The eurozone, meanwhile, has its own Mount Olympus to conquer. While the Greek elections have reduced the chances of an early Greek exit, they have only papered over the cracks that have emerged over the last two or three years. The battle between northern European creditors – who, until recently, lent far too generously – and southern European debtors, who invested the loans far too stupidly, is set to continue. Thanks, initially, to the sub-prime crisis, levels of economic activity across Europe are much lower than was anticipated just five years ago, making it that much more difficult for debtors to repay their creditors. Whatever one thinks of Greece’s behaviour in recent years, it’s not the only country having difficulty accessing capital markets.
Pre-euro, we know what would have happened. Countries in the south would have devalued against their northern rivals. The Deutsche Mark value of, say, peseta debt would have dropped and Spain would have achieved a “default by stealth” alongside a big improvement in competitiveness.

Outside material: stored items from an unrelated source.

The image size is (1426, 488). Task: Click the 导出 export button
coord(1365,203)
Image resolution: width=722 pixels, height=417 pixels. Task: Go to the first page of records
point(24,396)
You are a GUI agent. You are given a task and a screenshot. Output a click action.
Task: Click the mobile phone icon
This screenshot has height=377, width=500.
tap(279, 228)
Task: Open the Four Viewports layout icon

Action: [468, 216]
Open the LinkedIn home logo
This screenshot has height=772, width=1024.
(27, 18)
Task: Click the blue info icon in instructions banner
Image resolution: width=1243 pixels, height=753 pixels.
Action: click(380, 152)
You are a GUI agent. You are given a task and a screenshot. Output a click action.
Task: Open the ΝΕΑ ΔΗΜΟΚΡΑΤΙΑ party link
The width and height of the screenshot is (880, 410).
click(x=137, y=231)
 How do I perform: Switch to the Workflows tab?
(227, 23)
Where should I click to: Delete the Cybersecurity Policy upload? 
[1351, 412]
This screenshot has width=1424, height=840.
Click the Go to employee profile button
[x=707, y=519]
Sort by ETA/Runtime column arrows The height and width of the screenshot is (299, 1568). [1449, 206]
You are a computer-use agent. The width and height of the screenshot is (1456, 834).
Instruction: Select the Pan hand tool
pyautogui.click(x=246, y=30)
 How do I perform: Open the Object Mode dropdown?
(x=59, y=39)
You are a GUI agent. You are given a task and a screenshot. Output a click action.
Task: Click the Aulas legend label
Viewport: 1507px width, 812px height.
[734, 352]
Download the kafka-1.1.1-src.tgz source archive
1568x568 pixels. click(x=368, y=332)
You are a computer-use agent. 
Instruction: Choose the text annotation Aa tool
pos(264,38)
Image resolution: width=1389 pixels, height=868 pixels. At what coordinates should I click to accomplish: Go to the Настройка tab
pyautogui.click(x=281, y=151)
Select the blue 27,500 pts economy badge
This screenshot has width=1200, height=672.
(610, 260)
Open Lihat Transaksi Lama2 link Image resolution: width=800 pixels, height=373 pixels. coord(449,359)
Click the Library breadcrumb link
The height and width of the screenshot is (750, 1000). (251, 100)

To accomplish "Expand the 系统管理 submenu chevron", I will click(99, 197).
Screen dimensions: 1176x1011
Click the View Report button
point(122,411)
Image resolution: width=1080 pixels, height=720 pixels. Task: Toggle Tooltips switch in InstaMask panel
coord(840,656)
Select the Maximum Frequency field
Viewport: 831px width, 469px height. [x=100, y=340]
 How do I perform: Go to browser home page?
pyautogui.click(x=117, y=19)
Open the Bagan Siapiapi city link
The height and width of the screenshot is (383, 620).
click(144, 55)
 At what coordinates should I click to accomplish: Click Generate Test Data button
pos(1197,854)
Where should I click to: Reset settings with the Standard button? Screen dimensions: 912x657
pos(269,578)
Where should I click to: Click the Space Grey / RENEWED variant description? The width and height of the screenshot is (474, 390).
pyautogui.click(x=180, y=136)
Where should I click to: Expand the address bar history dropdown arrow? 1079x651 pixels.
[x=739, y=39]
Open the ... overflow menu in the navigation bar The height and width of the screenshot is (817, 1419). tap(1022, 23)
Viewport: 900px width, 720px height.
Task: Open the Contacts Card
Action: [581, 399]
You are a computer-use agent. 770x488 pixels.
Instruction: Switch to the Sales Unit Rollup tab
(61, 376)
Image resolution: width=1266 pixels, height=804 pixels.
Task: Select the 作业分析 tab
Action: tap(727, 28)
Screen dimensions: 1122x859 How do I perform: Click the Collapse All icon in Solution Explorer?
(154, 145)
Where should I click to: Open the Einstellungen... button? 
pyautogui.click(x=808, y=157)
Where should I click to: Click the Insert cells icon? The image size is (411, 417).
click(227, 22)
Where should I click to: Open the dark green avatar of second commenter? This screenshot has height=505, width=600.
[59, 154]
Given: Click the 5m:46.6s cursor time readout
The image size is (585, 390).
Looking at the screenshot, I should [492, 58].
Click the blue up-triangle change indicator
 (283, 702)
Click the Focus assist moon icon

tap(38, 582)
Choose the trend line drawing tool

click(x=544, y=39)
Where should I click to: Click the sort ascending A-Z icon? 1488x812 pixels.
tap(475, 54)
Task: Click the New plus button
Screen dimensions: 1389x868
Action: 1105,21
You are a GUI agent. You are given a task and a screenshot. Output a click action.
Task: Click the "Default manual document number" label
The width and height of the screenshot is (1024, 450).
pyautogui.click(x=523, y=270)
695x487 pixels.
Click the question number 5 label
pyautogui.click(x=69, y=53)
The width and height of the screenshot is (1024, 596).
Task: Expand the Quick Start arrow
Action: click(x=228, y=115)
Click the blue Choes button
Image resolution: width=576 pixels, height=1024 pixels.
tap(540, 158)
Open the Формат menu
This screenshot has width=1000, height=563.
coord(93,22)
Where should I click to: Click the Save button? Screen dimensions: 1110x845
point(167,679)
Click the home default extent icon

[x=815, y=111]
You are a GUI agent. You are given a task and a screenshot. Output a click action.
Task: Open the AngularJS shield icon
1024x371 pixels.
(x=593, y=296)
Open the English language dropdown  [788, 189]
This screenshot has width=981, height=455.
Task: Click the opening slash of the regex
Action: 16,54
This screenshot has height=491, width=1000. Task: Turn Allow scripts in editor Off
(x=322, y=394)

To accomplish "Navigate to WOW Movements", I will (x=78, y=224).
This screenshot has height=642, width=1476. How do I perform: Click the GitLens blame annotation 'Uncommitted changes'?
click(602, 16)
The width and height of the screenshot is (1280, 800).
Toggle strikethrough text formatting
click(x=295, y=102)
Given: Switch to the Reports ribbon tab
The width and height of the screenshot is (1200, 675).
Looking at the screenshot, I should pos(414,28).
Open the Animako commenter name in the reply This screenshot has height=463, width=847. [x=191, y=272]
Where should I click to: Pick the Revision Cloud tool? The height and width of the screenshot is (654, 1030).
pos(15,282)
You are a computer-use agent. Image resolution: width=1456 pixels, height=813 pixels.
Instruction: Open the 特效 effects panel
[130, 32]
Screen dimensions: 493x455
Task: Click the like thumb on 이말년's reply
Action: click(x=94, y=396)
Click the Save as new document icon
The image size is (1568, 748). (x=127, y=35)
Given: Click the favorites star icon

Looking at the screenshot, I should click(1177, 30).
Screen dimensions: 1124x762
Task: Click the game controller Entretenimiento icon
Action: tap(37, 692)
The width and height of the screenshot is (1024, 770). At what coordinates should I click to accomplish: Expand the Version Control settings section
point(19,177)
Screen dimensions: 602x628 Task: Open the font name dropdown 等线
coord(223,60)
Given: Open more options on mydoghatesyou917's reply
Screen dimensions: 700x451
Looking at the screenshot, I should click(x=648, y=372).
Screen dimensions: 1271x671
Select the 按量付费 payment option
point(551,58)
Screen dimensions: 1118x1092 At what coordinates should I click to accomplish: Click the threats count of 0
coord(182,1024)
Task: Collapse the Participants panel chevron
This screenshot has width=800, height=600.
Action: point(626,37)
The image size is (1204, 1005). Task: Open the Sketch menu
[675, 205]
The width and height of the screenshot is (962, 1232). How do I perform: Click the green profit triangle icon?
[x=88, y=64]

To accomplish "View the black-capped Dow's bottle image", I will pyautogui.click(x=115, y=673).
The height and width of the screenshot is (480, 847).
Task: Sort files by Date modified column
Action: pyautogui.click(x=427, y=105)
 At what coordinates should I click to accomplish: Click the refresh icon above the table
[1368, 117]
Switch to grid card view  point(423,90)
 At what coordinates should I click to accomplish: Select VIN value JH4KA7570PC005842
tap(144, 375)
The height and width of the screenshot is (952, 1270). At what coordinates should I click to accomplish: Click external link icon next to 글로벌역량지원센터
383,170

Life in the euro is not so easy. No one, as yet, has found a convincing answer for dealing with excessive debts or with southern Europe’s lack of competitiveness. In the absence of currency moves, what kind of adjustment is needed? Austerity hasn’t worked, no one wants a wave of defaults and, as yet, the Germans are dead against fiscal transfers.
At the end of the month, European leaders meet in Brussels to discuss the next steps with regard to the eurozone’s governance. The French want a banking union first of all, reasoning that, without it, Spain’s problems – and contagion effects to eurozone banks more generally – will only worsen. Germany, however, insists that, as a banking union is the first step towards a fiscal union, it cannot be allowed to happen without the eurozone first of all creating some kind of political union.
Logic is perhaps on Germany’s side. Time, however, is not. Even with longer-term refinancing operations and Spanish bank bailouts, the bank and sovereign runs that have undermined the euro’s integrity have only accelerated. The Greek election results will doubtless slow the process temporarily but they hardly represent a handbrake turn.
The good news is that there is no imminent Greek exit. The eurozone’s structural integrity remains intact for now. The fear of break-up will fade and the sell-off of peripheral debt should reverse.
But most of the big questions remain unanswered. Can a monetary union survive without a fiscal and political union? Probably not. Can the southern European nations improve their competitiveness? Yes, but only very slowly. In the meantime, will they need a helping hand from German taxpayers? Yes, but Berlin doesn’t want to foot the bill.
One smaller question also needs to be addressed. Will a New Democracy-led coalition really administer the tough medicine demanded by the Troika? History suggests otherwise. Beware, then, Greek voters bearing gifts.